= Provided text =
○ ○ ○

The sport of bowfishing is fun, challenging, frustrating, and most of all – addictive. One of the first hurdles a beginning bowfisherman needs to overcome is how to aim due to the light refraction that occurs in the water.

Simply put, the fish isn’t where it appears to be, so you need to make adjustments in order to consistently hit your target. There are multiple bowfishing sight options and aiming methods that can be used successfully, and you’ll surely find opinions regarding each sight and method.

Keep reading to learn more about the three most common bowfishing sights and aiming methods that are used by bowfishing enthusiasts everywhere.

1. Bare Bow

We’d be remiss if we didn’t include shooting without a sight on this list. The fact is, many bow fishermen and women enjoy the challenge of instinctive aiming. This is much akin to the way traditional archers aim with a recurve or longbow.

In many bowfishing situations, the shooting distance is closer than in archery hunting situations, and arguably, aim doesn’t have to be quite as precise.

Pros:

As mentioned, some people love the challenge of shooting with a barebow and so that, in itself, is a positive for them.

However, there are some other benefits to shooting without a sight.

First, bowfishing is a fast-paced sport and requires the shooter to be quick on the draw. Many shooters want a clear and unobstructed sight window so that they more easily see the fish. When employing a snap shooting style of release, being comfortable with instinctive aiming can be the most efficient way to get a shot off fast without the added time to “line up” the sight on the fish.

Skilled bow fishermen who shoot with a barebow can quickly make adjustments in their aim depending upon the depth and distance of the target fish. These benefits are what lead some experienced archers to choose the barebow option while bowfishing.

Cons:

Even with barebow shooting, most shooters will be using some point of reference for their aim, whether it is the tip of the arrow or otherwise. However, without a bowfishing sight as a reference aiming is indeed more challenging.

The shooter has to take into account not only the light refraction in the water, but the distance and depth of the fish.

Some experienced bow fishermen that are proficient with their equipment can do all of that in the blink of an eye without so much as a second thought.

However, this can be especially challenging for the newbies on the boat. In those instances, it is a good idea to have a bow outfitted with some kind of aiming device as another option for that crew member who is having trouble connecting with a fish.

2. Pin Style Sight

There are some single pin bowfishing sights on the market that are essentially a simplified version of a bowhunting sight. Repurposing an old hunting sight can work if you want to add a point of reference for aiming your bowfishing bow as well.

However, if you have a multi-pin hunting sight, you won’t really have use for all those pins, so at least some of them can be removed.

Regardless of the sight and the aiming method you choose, practice is a good idea and can help you avoid missing your target in the moment of truth.

○ ○ ○

= Prompt 1 =
Copy the recorded data word for word from its first line through the line that contains "code-postal-field: Code postal", including both of those lines. Leave out the pictures.

= Recorded data =
○ ○ ○

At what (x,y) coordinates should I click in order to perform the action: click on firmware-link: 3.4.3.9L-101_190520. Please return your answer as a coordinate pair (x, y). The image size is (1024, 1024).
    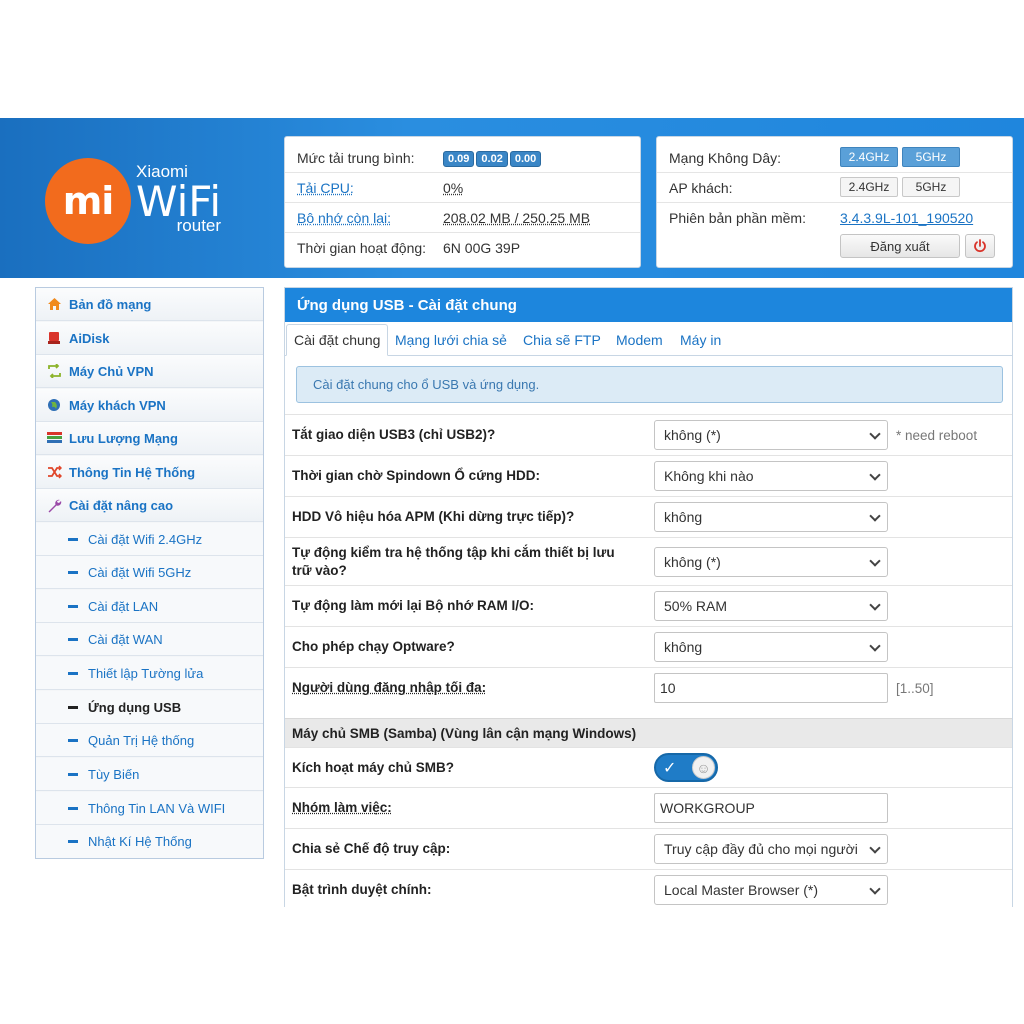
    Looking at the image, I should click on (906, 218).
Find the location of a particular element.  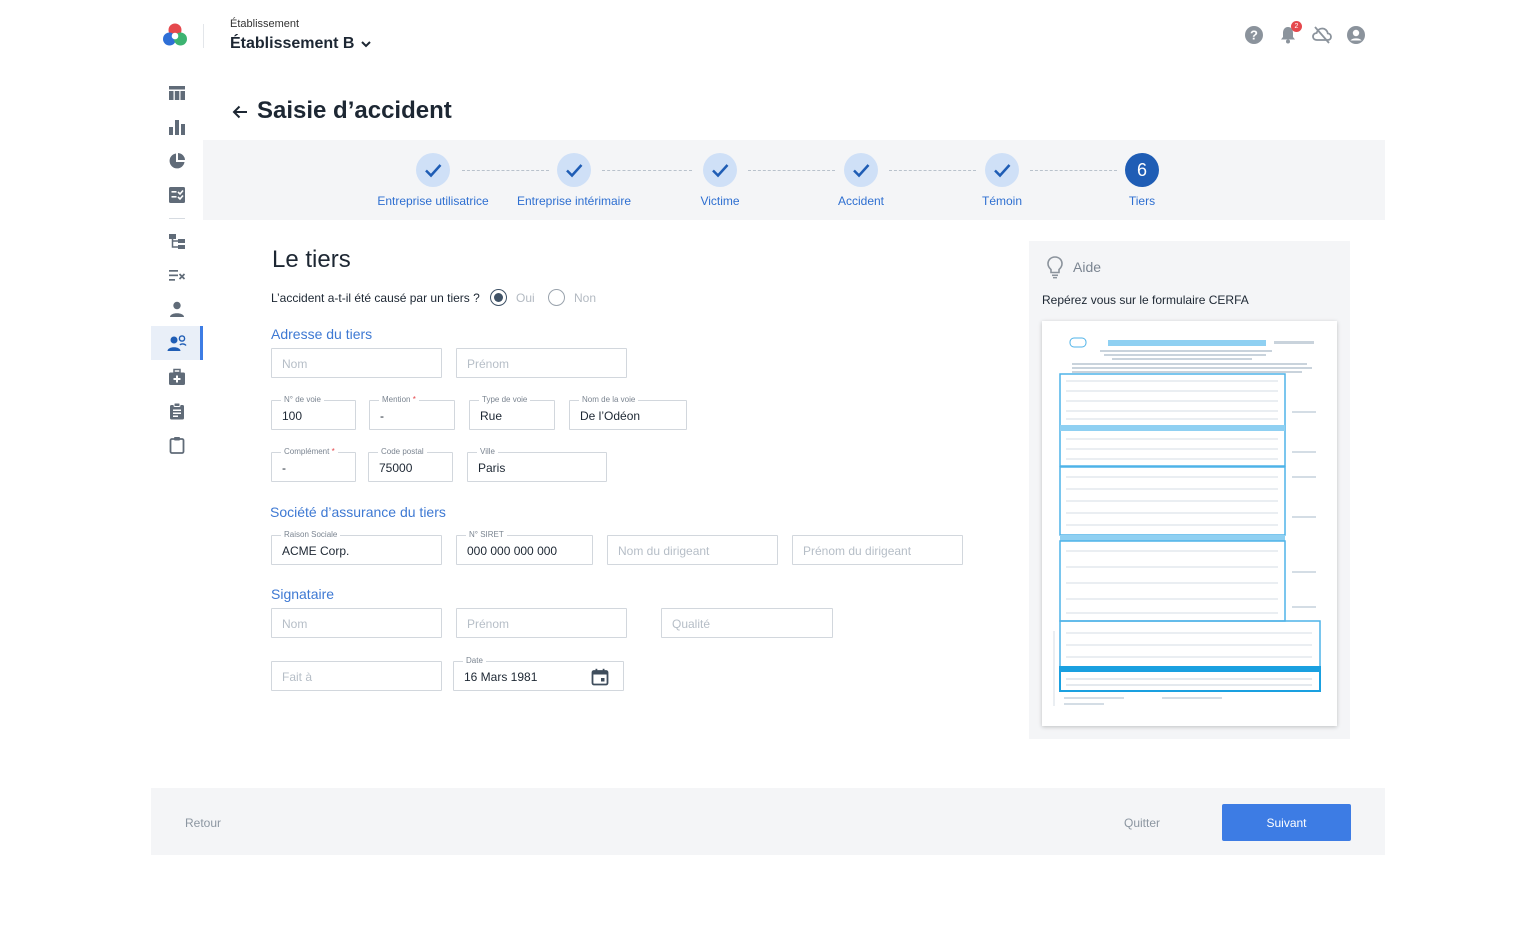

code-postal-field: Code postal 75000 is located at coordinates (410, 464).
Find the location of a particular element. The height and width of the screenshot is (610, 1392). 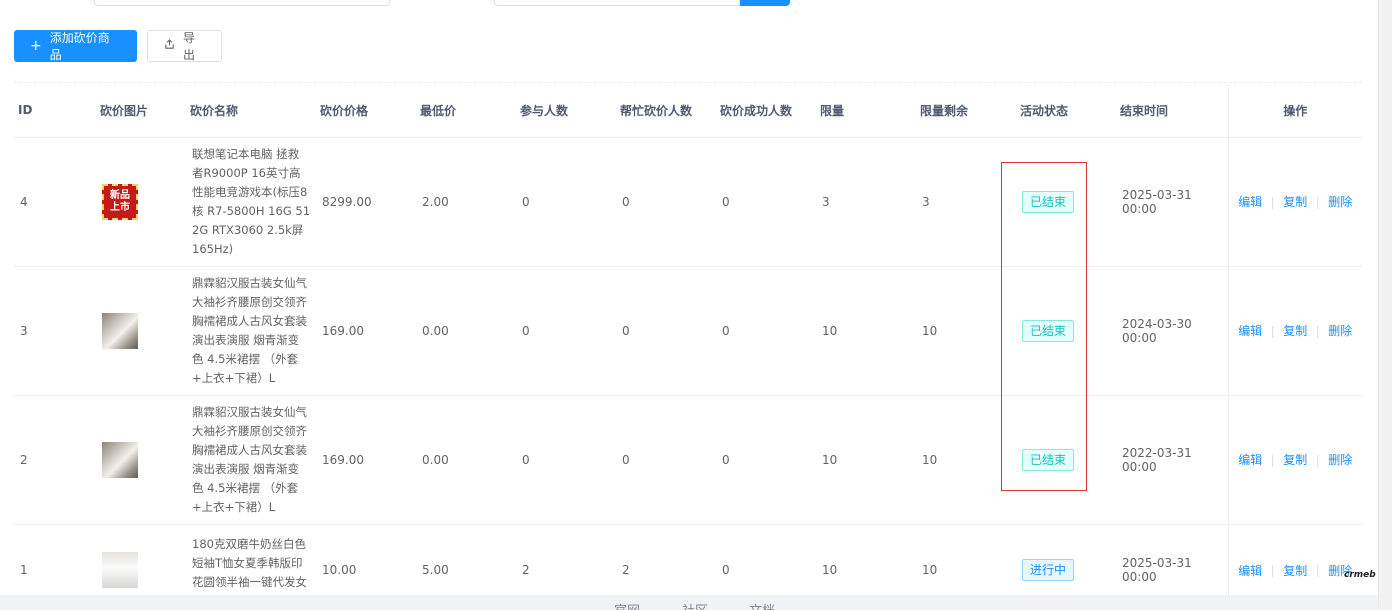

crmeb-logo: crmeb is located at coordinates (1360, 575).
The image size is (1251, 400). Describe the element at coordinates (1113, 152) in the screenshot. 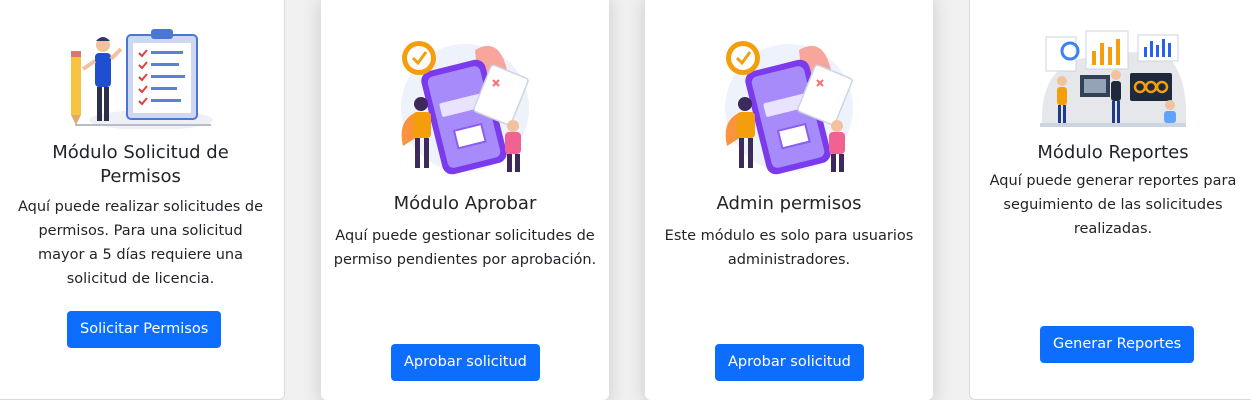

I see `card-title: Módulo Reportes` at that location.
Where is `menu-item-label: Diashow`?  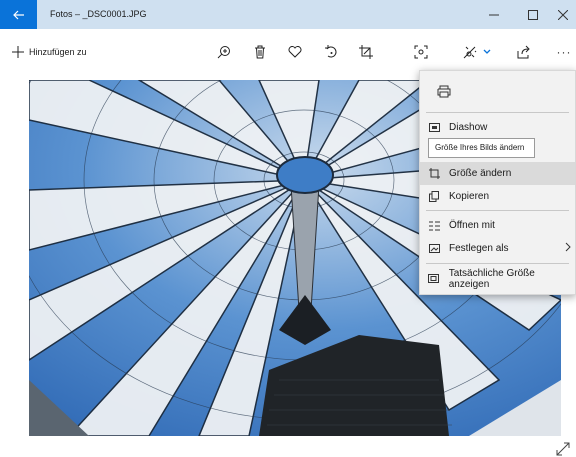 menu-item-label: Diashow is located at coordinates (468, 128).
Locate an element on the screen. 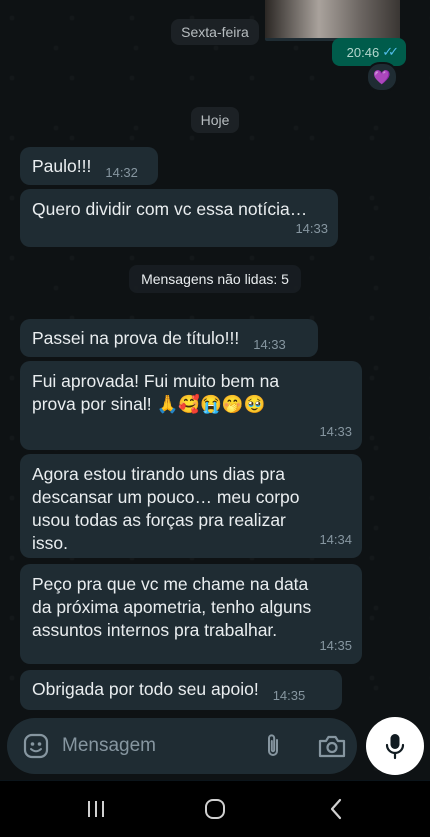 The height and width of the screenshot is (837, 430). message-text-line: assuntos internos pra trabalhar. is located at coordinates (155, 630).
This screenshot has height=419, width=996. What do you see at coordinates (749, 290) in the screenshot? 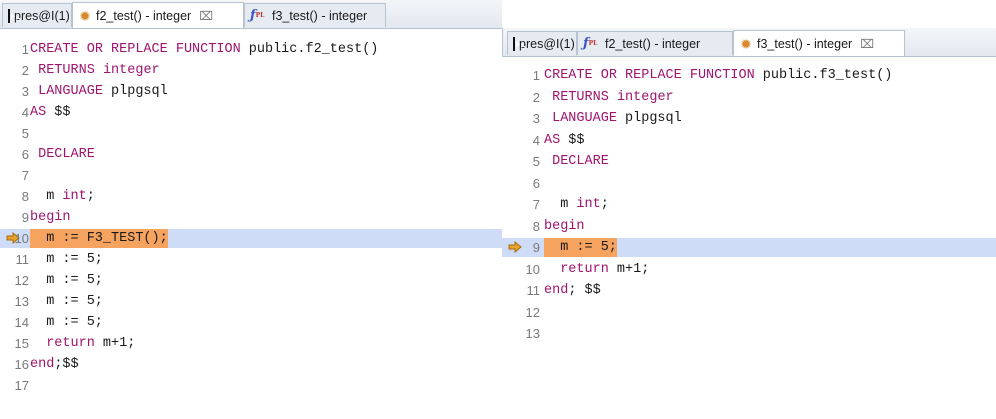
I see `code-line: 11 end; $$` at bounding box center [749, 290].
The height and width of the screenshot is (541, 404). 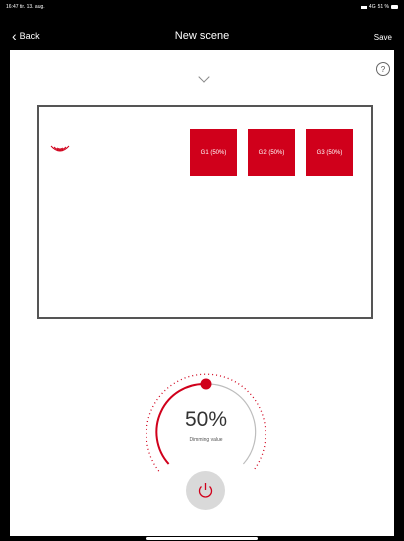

○ ○ ○

= Prompt 2 =
According to the bowfishing text, which traditional archers aim in a way much like instinctive bowfishing aiming?

= Answer area 1 =
At what (x,y) coordinates should I click in order to perform the action: click on firmware-link: 3.4.3.9L-101_190520. Please return your answer as a coordinate pair (x, y). The image size is (1024, 1024).
    Looking at the image, I should click on (906, 218).
Find the location of a particular element.  

code-postal-field: Code postal 75000 is located at coordinates (410, 464).

= Answer area 2 =
Traditional archers who aim with a recurve or longbow.